İşte tam da son iki farklı firma davranışı piyasadan çekilmelerin, diğer ifade ile yaşanan kademeli iflasların nedeni haline gelebilmektedir. Son istatistikler de bunun ciddi bir hal aldığını gösterir nitelikte. İstanbul Sanayi Odası’nın şirket istatistiklerine göre 2018 yılının Ocak ayında kapanan ekonomik birim (şirket, gerçek kişi ve kooperatif) sayısı 9535 iken bu sayı Ocak-Haziran döneminde toplam 15 bin 263’ü bulmuştur. Aslında ÜFE ile TÜFE farkının yüksek seviyelerde buluşması, değer bir ifade ile üreticinin maliyetleri fiyata yansıtması ile de ileride yüksek enflasyon, kredi kartları ödeme sorunları, icra dosyalarındaki artış gibi daha büyük sorunlarla karşılaşacağımızı söylemek zor olmasa gerekir.
Ekonomik dengeler bozulmaya görsün… tüm olumsuzluklar birbirini tetikleyen zincir şeklinde kendini gösterir. İlginç olan ise tüm bu teşvik ve sanayi-yanlı desteklere rağmen şirket kapanışlarının artış göstermesi iki yönlü kayıp (yani verilen teşvik ve kapanan ekonomik birim) ortaya çıkarıyor.
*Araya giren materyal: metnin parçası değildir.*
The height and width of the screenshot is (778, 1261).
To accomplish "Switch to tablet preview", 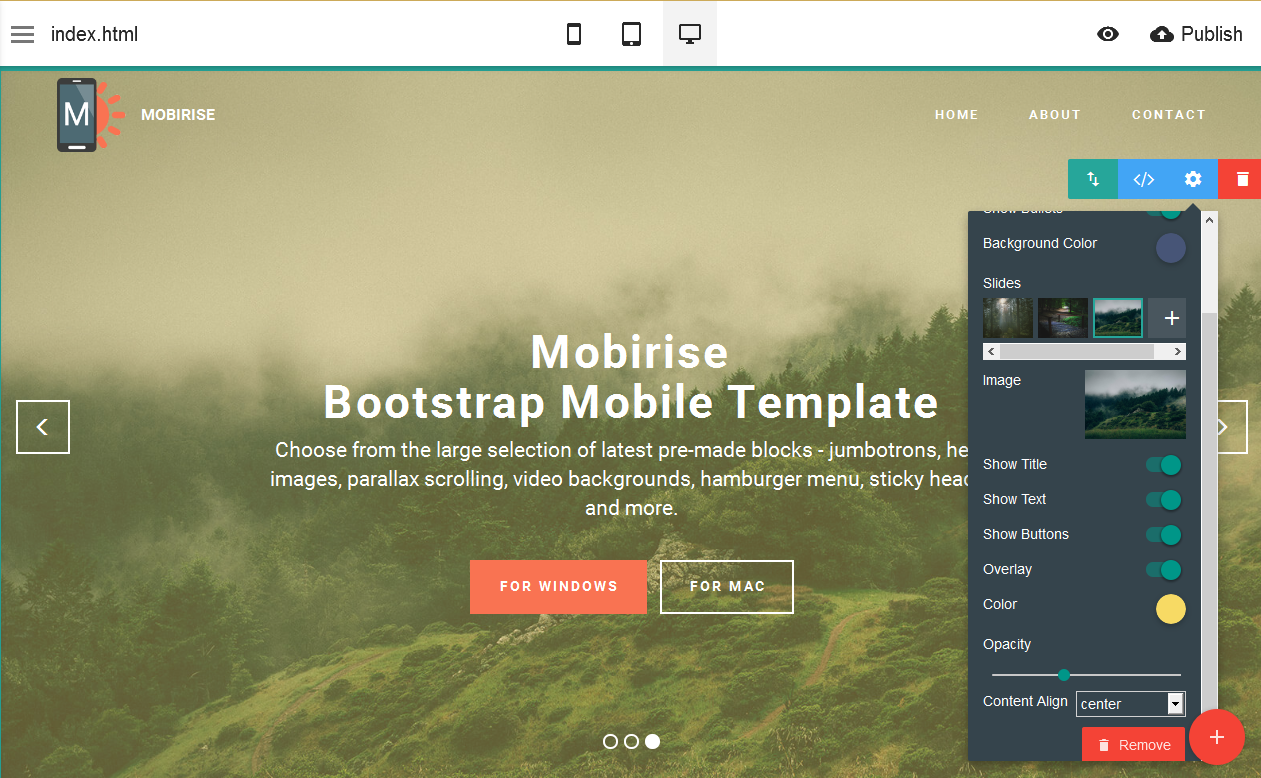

Peki ne yapmalı sorusunu duyar gibiyim… Yanıtını vereyim! Geçmiş hatalardan ders alarak ama gerçek ders alarak, yeniden başlamalıyız. Gerisi planlamadır.
Kaynak: TÜİK. Tabloda ithalat bağımlılık oranı yüksek olan girdi-ürün grupları olan aramalı enflasyonu geçen yılın aynı dönemine göre %29,86, enerji enflasyonu %36,51 ve sermaye malı enflasyonu %26,64 olarak karşımız çıkıyor.